Trouble, Rantle said, started last Sunday when Senkhane’s group opened the school hall and were about to hold their Sunday service.
“Two members we had sent to the hall to tell people about the decision not to use the hall found Senkhane and his people already at the school and ready to fight,” he said.
“They told us that Senkhane’s people were armed with dangerous weapons like sticks and stones.
“Our people were attacked when they tried to explain to Reverend Senkhane that a decision had been made for both groups to stop using the hall until the matter has been resolved.”
Senkhane’s group however had a different story to tell.
Seabata Semione, the circuit steward of the Senkhane-led faction, confirmed the incident but blamed Rantle’s followers for the clash.
“Last Sunday when Reverend Senkhoane arrived at the school he found the two men, Mapheelle and Lebona, who said they were sent to kill him,” said Semione.
“They pushed him out of the school and he fell in a nearby donga.
“This is when the fight started.”
He said the group had decided to use the school hall because “it was available”.
Semione alleged that Mapheelle and Lebona were armed with sticks.
He said problems in the church started in 2003 when Rantle refused to be transferred to Quthing.
“Rantle refused to comply saying he was being demoted as he was the priest at the church headquarters,” Semione said.
“The church then decided to transfer him to South Africa but still he refused.
“Church members were divided into two between those who were on his side and those against the decision.
“He was suspended in 2005 as a priest while the matter was being resolved.”
Semione said the school principal had permitted his group to use the hall because they did not have a church.
He said after the clash the two men were rushed to hospital.
But Rantle said Semione’s allegations were lies.
“I did not send Mapheelle and Lebona to go and kill Senkhane,” Rantle said.
“Instead they were going to stop our members from using the hall because of what happened on January 10.
“Allegations that I was transferred are also false.
“I was never transferred. I am the head of the church. How can I be transferred?
“I am actually the one who transfers priests to new stations.

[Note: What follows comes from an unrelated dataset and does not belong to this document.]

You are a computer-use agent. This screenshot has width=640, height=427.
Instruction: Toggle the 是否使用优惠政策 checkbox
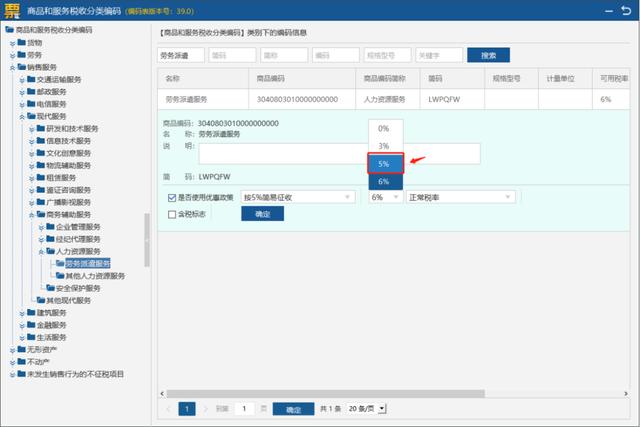[172, 198]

“It’s also not true to say that there was a disciplinary hearing and I was suspended.
“There was never such a thing.”
A villager who witnessed the fight, Lekhanya Mokeki, said it was around 10am when the fracas started.
“We were surprised because they were holding their bibles,” Mokeki said.
“The two men were badly injured because they were attacked by close to 20 members who were holding weapons.”
The Methodist Church of Lesotho was registered in 1984 as the Methodist Church of Southern Africa (PTY) Ltd.
At that time Senkhane was the head of the church.
Rantle said problems in the church started about a year after he was appointed as Senkhane’s successor in 1999.
“We started to notice that he wanted to come back and he was influencing some members against the church,” he said.
He added that after some time, some senior church members started being “hostile and uncooperative”.
“We did not understand why until we notice that Reverend Senkhane was behind the problems,” Rantle said.
“We realised that he wanted to come back from retirement.
“He had divided the church.”
Senkhoane could not be reached for comment.